---------- SOURCE TEXT

Most roasters who call us in 2026 lead with the same worry: how bad are the tariffs now? Here is the short answer. Importing green coffee to the USA from Indonesia is duty-free. Unroasted coffee enters under HTS code 0901.11.00 at a zero percent rate, and the reciprocal tariffs that briefly swept coffee up in 2025 were reversed for green coffee in November of that year. You will pay processing fees and a customs broker, not a tariff. The money that actually decides your landed cost lives somewhere else: in the Incoterm you agree to, and in how much coffee you can move before it fades.
This guide covers all three, in the order they hit your budget: the tariff picture as it stands right now, what you really pay at the port, FOB versus CIF pricing, and the minimum order quantity that makes sense for your stage.
Last updated: July 2026
Do you pay a tariff on green coffee from Indonesia?
No. As of July 2026, importing green coffee to the USA from Indonesia carries a zero percent import duty. Green, unroasted beans are classified under HTS 0901.11.00, which has long held a free rate, and green coffee was formally exempted from the 2025 reciprocal tariffs in November 2025. A separate February 2026 US-Indonesia trade agreement also lists coffee among products set at zero.
That plain answer hides a chaotic year, so here is the why. In April 2025 the US announced broad reciprocal tariffs that, for a few months, threatened to add double-digit percentages to coffee from many origins, Indonesia included. The trade press called it Liberation Day, and the panic was real. By November 2025, though, green coffee was added to the exemption list (Annex II), because the US grows almost none of its own and taxing it only raised prices at home. A short-lived Section 122 surcharge was then struck down in court and, as of mid-2026, is not being collected at entry.
So the headline number for a US roaster buying Indonesian green is 0 percent. Roasted coffee is a different classification with its own treatment, but if you are importing green to roast yourself, duty is not your problem. Rules can move again, so confirm the current HTS rate before every shipment. That said, the structural fact holds: the US does not tax green coffee at the border, and it has strong reasons not to start.

--------------------

- **WORK INSTRUCTIONS**
[A] According to the coffee import guide, under which HTS code do green, unroasted beans enter the United States?
[B] Carry the coffee import guide forward, starting after its final sentence.
The listing after this point is separate from the coffee import guide.

---------- STORED ROWS

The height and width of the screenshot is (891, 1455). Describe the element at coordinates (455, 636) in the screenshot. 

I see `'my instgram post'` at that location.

--------------------
---------- STORED ROWS

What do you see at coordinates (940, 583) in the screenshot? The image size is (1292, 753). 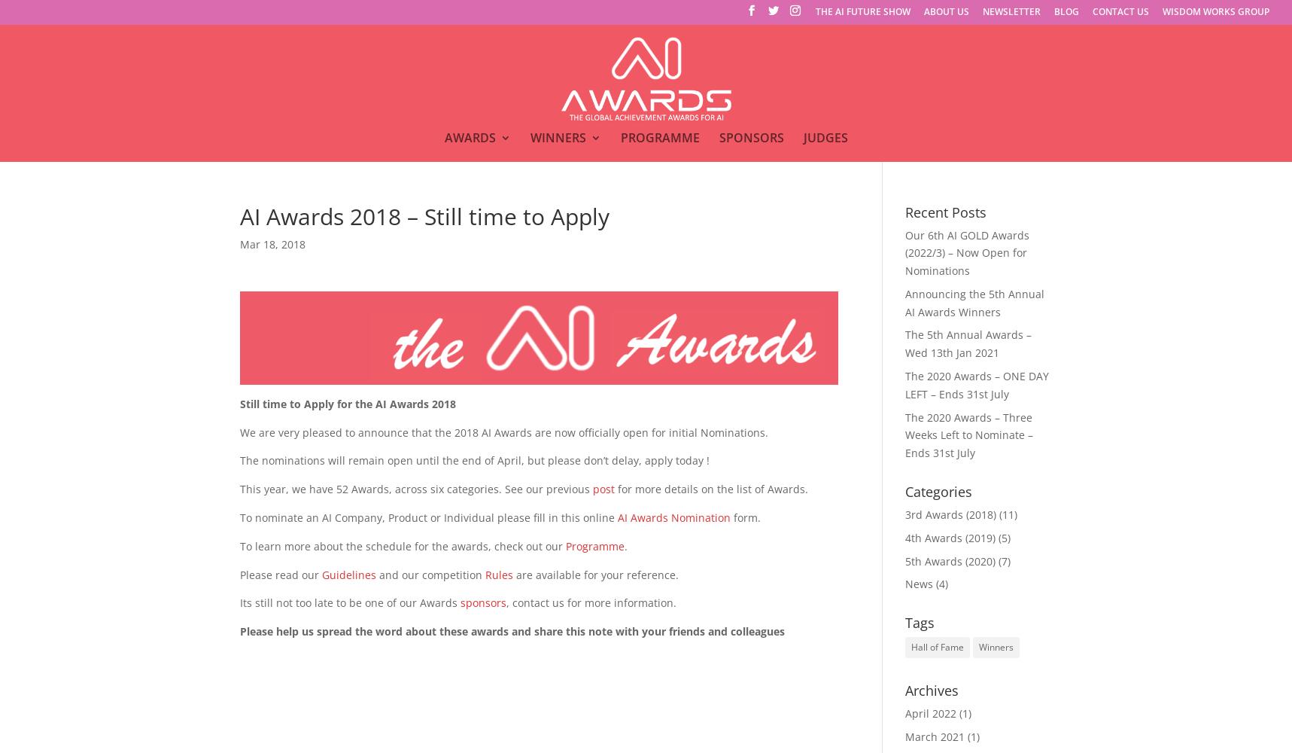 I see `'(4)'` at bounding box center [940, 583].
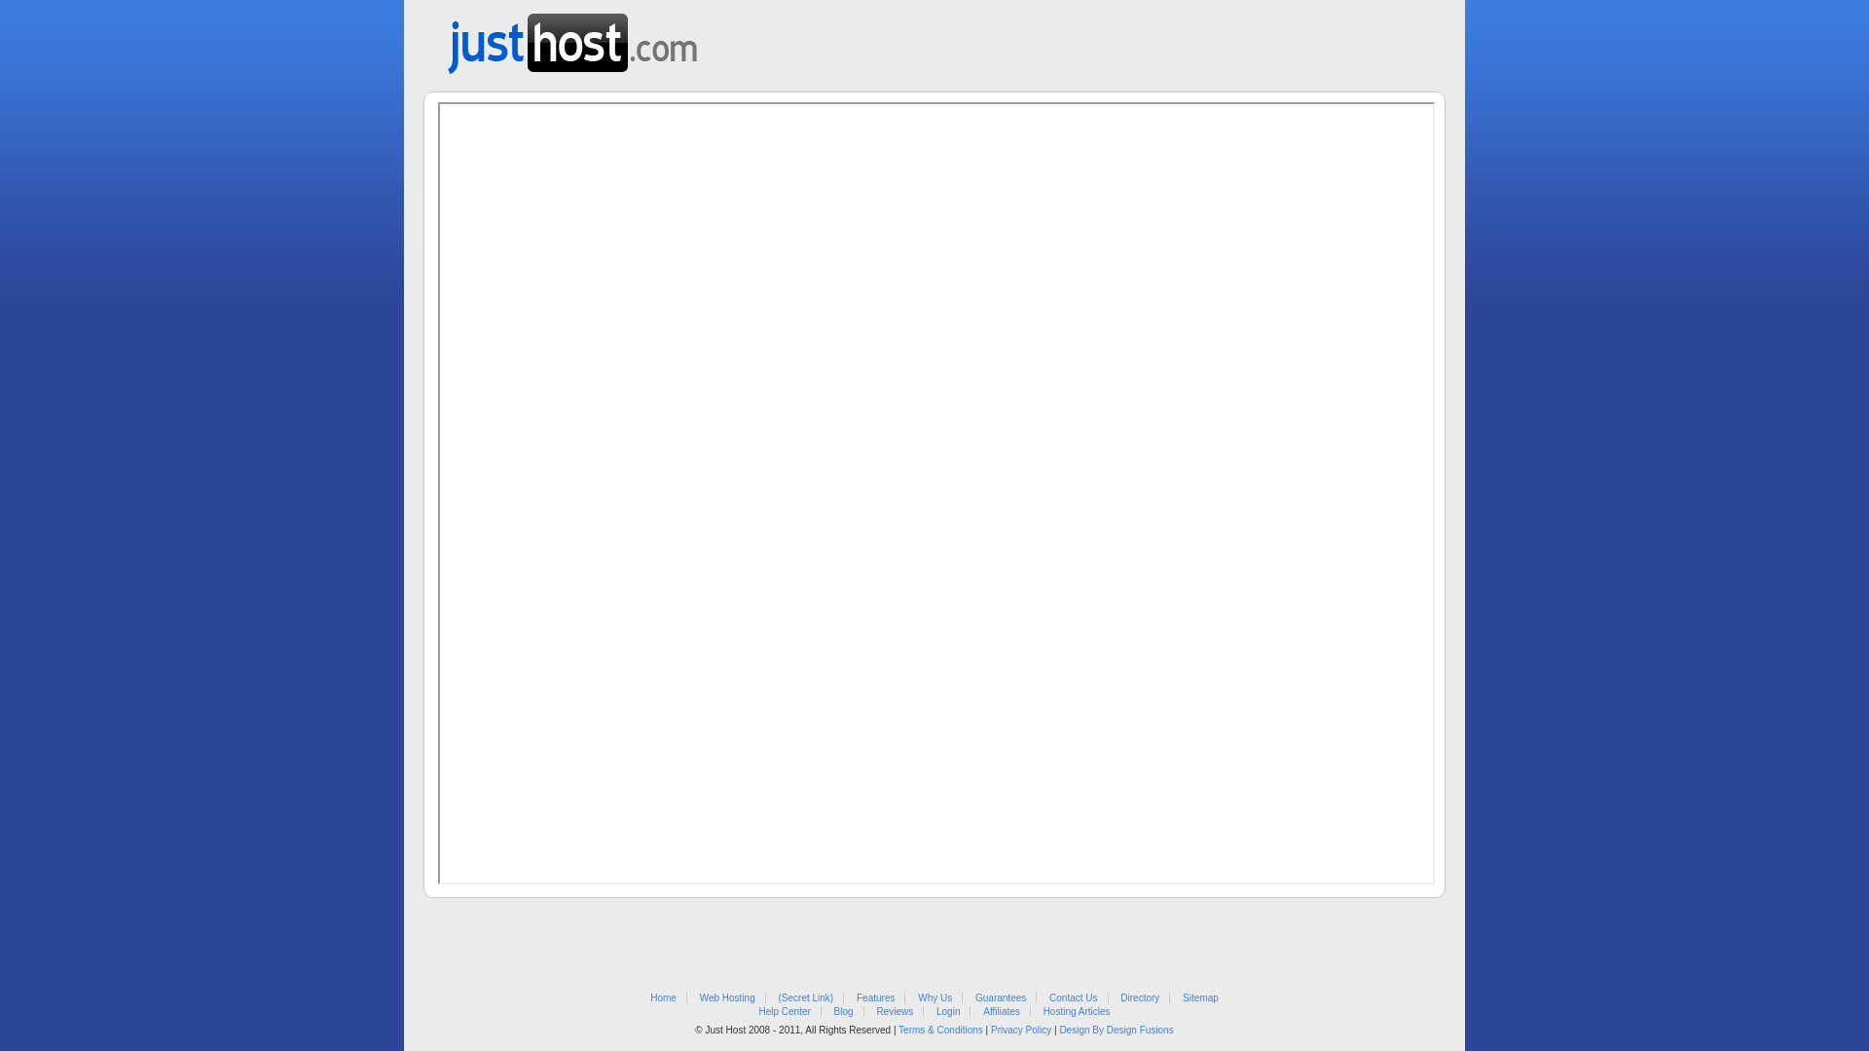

--------------------

- **ANSWERS PER TASK**
[A] HTS 0901.11.00.

[B]
What you actually pay at the port
Duty-free does not mean cost-free. Even with a zero tariff, importing green coffee to the USA carries mandatory federal fees and clearance steps. Expect a Merchandise Processing Fee and, on ocean freight, a Harbor Maintenance Fee, plus your customs broker’s charge and the compliance filings the FDA and USDA require. These are small next to your coffee cost, but they are not optional.
Here is what lands on the invoice after the coffee itself. The Merchandise Processing Fee (MPF) is 0.3464 percent of the shipment value, with a set minimum and maximum per entry. The Harbor Maintenance Fee (HMF) is 0.125 percent of value on ocean shipments. Then come the regulatory filings that trip up first-time importers more than any fee does.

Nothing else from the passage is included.